Is it possible to convert a book using an *unzipped* HTML file as the input?

jdunning · 08-22-2019, 10:25 PM

I've got a single HTML file that contains the book and its CSS. I can zip that up with some images that the styles use, import that .zip into Calibre, and then convert it to any other formats just fine. But if I make an edit and want to convert the book again, I have to zip up the edited file and replace the zip in the Calibre library. Doing that over and over is a pain.

Is there any way to simply add a folder containing an HTML file to Calibre so that you can edit the HTML easily? I've tried dropping an HTML file into the app, but it just gets converted to a .zip. Seems like it should be a simple feature to enable.

kovidgoyal · 08-23-2019, 12:49 AM

No, books have to be files, not folders. And most decent desktop environmnets allow you to open zip files as though they are folders, so you dot need to perform any complicated maneuvers to edit files inside a zip file.

jdunning · 08-23-2019, 01:57 PM

Sure, you can open the archive and view the files, but you can't edit them. I use Webstorm as an IDE, and I can drag a file from an archive into it, edit it, and save it, but all that's doing is modifying a temp file. It doesn't affect the archive at all.

lumpynose · 08-23-2019, 04:14 PM

In Calibre's preferences, in Toolbars & Menus, in the left column Available actions, at the bottom is Unpack book. You could add that to your main toolbar, then do your editing in Calibre and use Unpack book to get the HTML version.

jdunning · 08-23-2019, 08:36 PM

Quote:

Originally Posted by lumpynose

then do your editing in Calibre and use Unpack book to get the HTML version.

I'm going the other way: I've already got the unzipped HTML and want to convert it to .azw3 and other formats after editing the HTML. I can open the zip in 7zip and then click Edit, which opens the file in an editor, but changes aren't detected until you close the editing app. Launching Webstorm every time I want to make a small change takes as long as manually zipping the folder and copying it over.
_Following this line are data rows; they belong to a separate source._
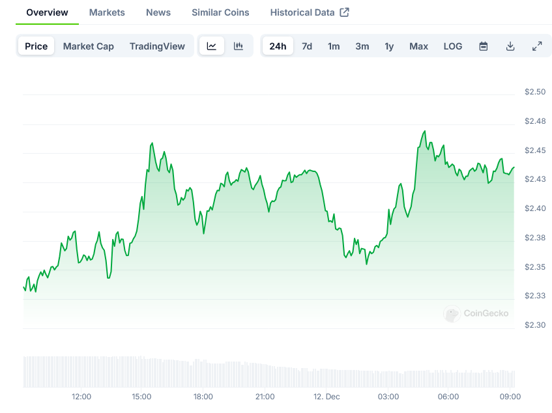Choose the Max time range

[419, 46]
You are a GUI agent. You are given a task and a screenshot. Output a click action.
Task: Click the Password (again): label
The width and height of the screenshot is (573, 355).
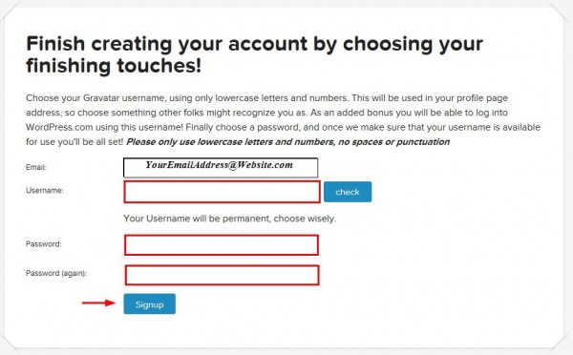56,273
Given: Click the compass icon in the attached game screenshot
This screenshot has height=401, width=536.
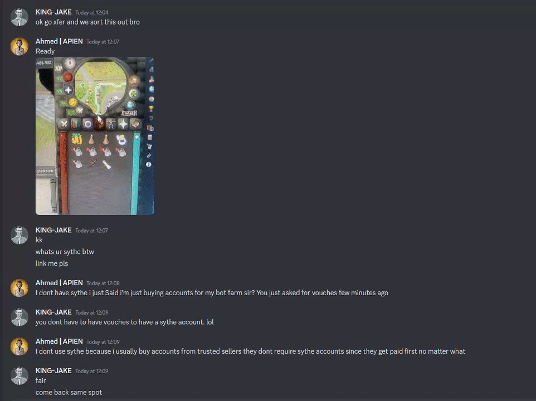Looking at the screenshot, I should click(x=70, y=63).
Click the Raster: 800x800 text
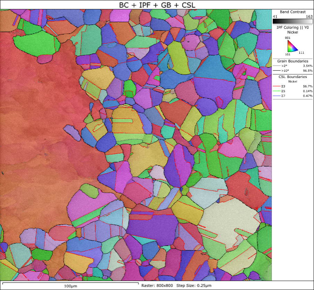Viewport: 314px width, 290px height. point(157,285)
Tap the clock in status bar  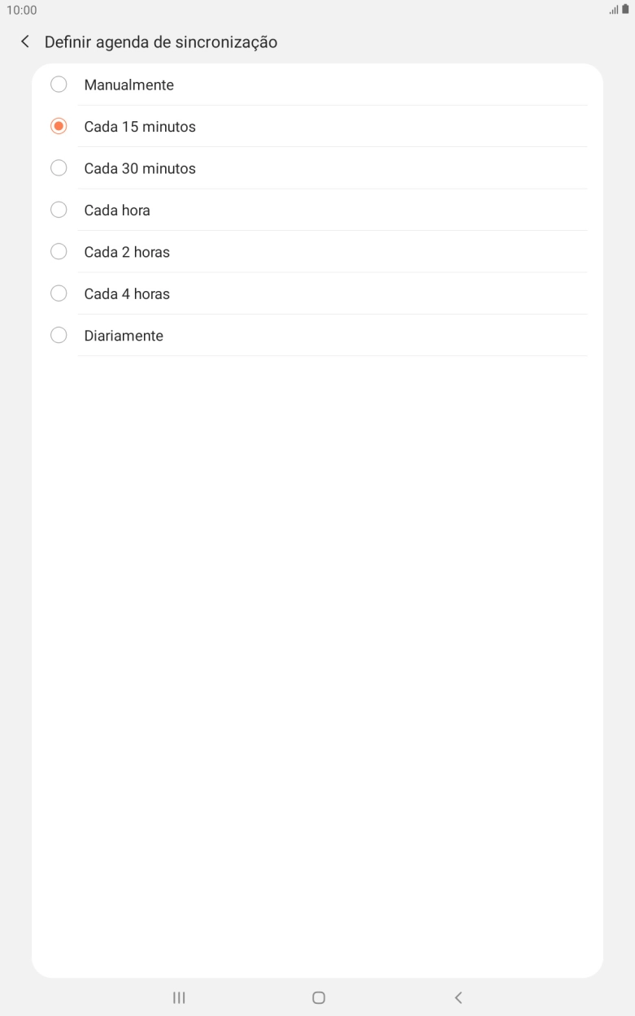pyautogui.click(x=21, y=10)
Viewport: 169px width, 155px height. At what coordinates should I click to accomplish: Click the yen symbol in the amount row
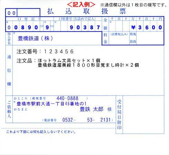coord(133,28)
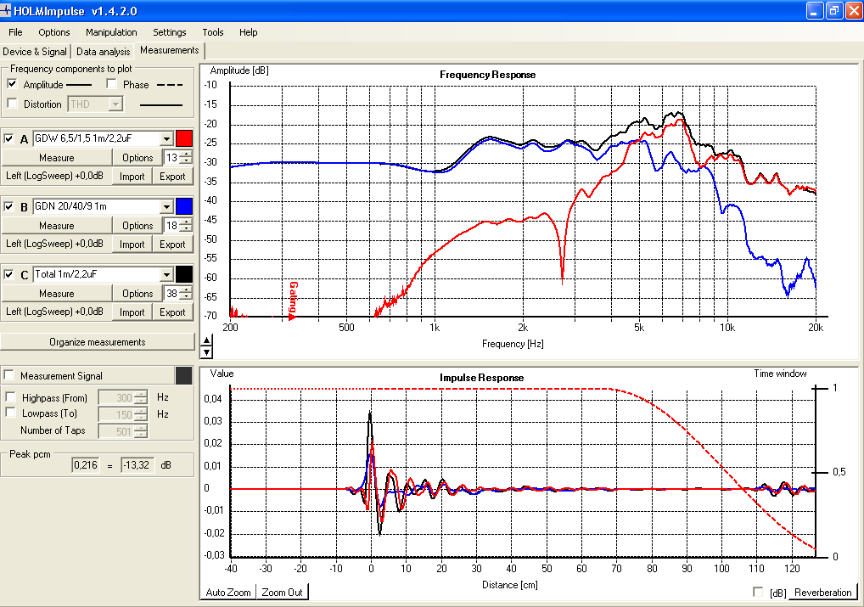Click black Measurement Signal color box
The image size is (864, 607).
pyautogui.click(x=184, y=375)
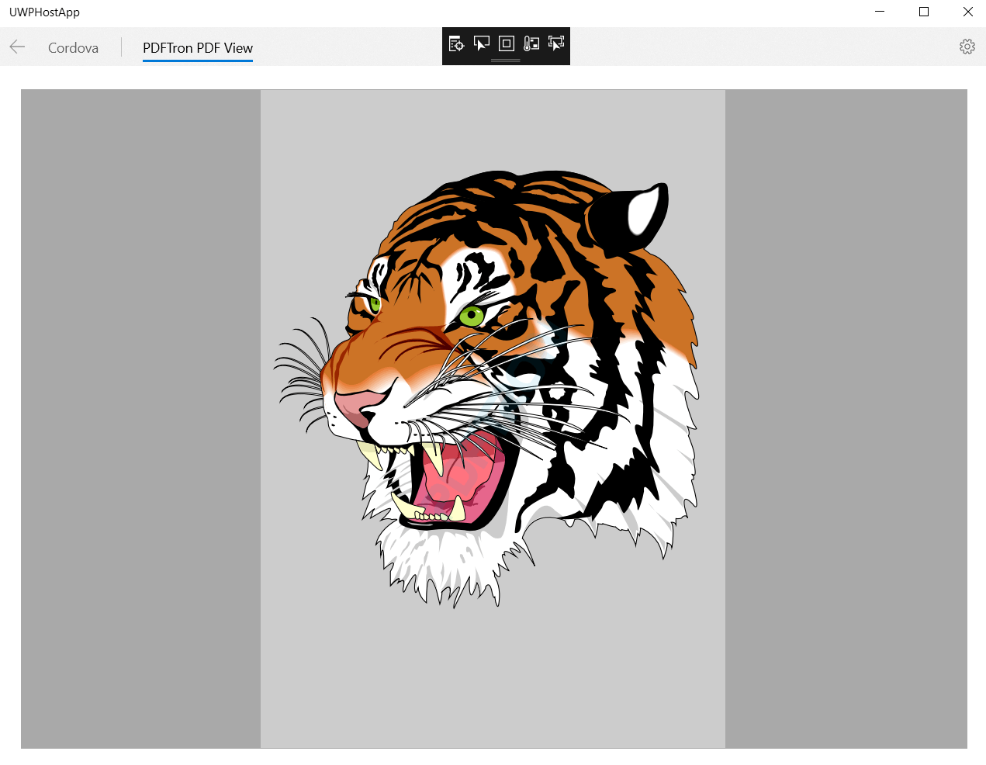The image size is (986, 765).
Task: Switch to the Cordova tab
Action: pos(73,48)
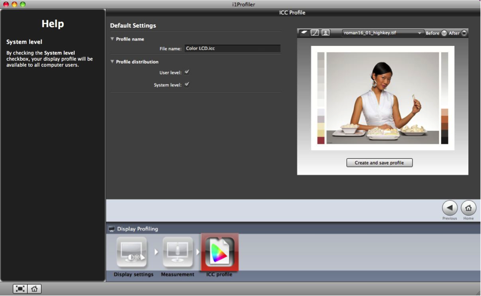
Task: Click the Previous arrow button
Action: coord(449,208)
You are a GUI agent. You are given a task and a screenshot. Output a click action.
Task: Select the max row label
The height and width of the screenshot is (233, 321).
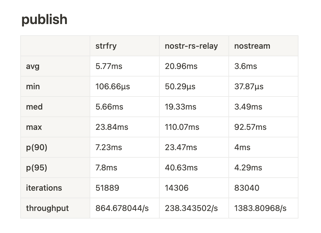coord(34,127)
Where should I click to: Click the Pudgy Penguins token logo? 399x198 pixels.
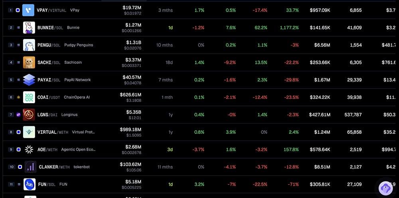(29, 45)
lumpynose · 08-23-2019, 09:53 PM

Quote:

Originally Posted by jdunning

I'm going the other way: I've already got the unzipped HTML and want to convert it to .azw3 and other formats after editing the HTML. I can open the zip in 7zip and then click Edit, which opens the file in an editor, but changes aren't detected until you close the editing app. Launching Webstorm every time I want to make a small change takes as long as manually zipping the folder and copying it over.

Yes, I understand. What I'm suggesting is thinking about it from the opposite direction; instead of editing the files in the zip file, only edit them in Calibre. After you import the zip file treat the files in Calibre as the masters, not the ones in the zip file. Calibre has a very competent editor and a live updating preview window. Keep the zip file as a backup in case things go wrong with Calibre and you need to start over.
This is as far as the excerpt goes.